In addition to dropping unnecessary columns, outliers in the Est Dia in M(min) column were removed. This column originally had quite a few outliers, which affected the model’s performance. After testing a logistic regression model on data with and without diameter outliers, the model proved to perform better without any outliers in the training data. However, outliers in the test set were not removed, because it was important to see how the model performed on all data, including outlier data. The final pre-processing step was to normalize the data across all variables. Normalizing data, though not necessary for all models, helped the models perform better, leading to the decision to normalize the data on every model before training.
Standard Models
Three standard models were created, with each model generally performing better than the last. GridSearch Cross Validation (CV) was used to find the ideal hyperparameters of each model15. This tool requires an input of different hyperparameters to test, which vary depending on the model. After the inputs were set, while running the cross validation, the program separated the training set of data into a second, smaller training set and a validation set. It trained every combination of given parameters, and then tested every combination on the validation set it created. After iterating through this process between two and ten times, depending on the CPU usage of the model, the program outputted what the best-performing parameters were. This practice of testing different parameters helps solve the imbalanced data problem in the NeoWs dataset. Some parameters help the model weigh the smaller, hazardous part of the data extra, lessening the impact of the imbalance. These ideal hyperparameters were used to train the real model, which was then tested on the test data using these hyperparameters to get the true metrics of the model.
The first standard model created was a logistic regression model. Logistic regression is a simple method to classify data by estimating the probability of a classification based on the input data and set parameters16. For this model, the penalty and cost parameters were tuned. Since logistic regression is a simpler model, 10-fold validation was run.
The second standard model tested was a Support Vector Machine (SVM). An SVM model works by mapping the input data in an n-dimensional space, allowing non-linear data to be more easily categorized17. The cost, kernel, degree, and gamma parameters of this model were tuned. This model was very CPU-intensive, so only 2-fold validation was possible within a reasonable amount of time.

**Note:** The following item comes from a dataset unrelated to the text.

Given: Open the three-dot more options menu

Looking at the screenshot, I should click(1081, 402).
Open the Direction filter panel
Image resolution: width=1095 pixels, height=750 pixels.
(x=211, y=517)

The third and final standard model created was a random forest classifier (RFS) model. A random forest classifier works by taking small subsets of the data and creating many decision trees in parallel, with the final classification being a combination or average of the individual trees18. This process is also called “bagging”. Though this model performed very well without any hyperparameter tuning, tuning the n_estimators and max_features parameters provided a slightly better accuracy. 3-fold validation was run for this model.
XGBoost Model
After creating three standard models, a final model was created to improve accuracy, precision, and recall: XGBoost. XGBoost models work by performing a process called “boosting”, where a single weak model is continuously improved by going through multiple iterations11. This technique is very powerful because it allows a model to build upon past mistakes and become more accurate. Though this model’s methods are different, the process of using GridSearchCV and tuning hyperparameters was very similar to that of the standard models. The n_estimators, learning_rate, max_depth, and colsample_bytree parameters were tuned for this model. Since so many different parameters were being tuned, only run 3-fold validation was able to be run.
Results
Table 1 shows the accuracy, precision, and recall of each model on the test set, using the ideal hyperparameters found with GridSearch Cross Validation. For the most part, each model improved from the last, leading to the XGBoost model. This final model had an accuracy of 94.46%, a precision of 86.86%, and a recall of 77.78%. All of these metrics are a large improvement from the first logistic regression model, but recall had the largest improvement. In the context of the data, a low recall means that the model is misidentifying many hazardous asteroids as non-hazardous, which could be very dangerous. Additionally, a low recall would mean that the model was not getting enough data from one of the classification groups, whereas a higher recall shows that the data imbalance between non-hazardous and hazardous is not affecting the model. So, the large gain in recall across the models is very beneficial to the final model.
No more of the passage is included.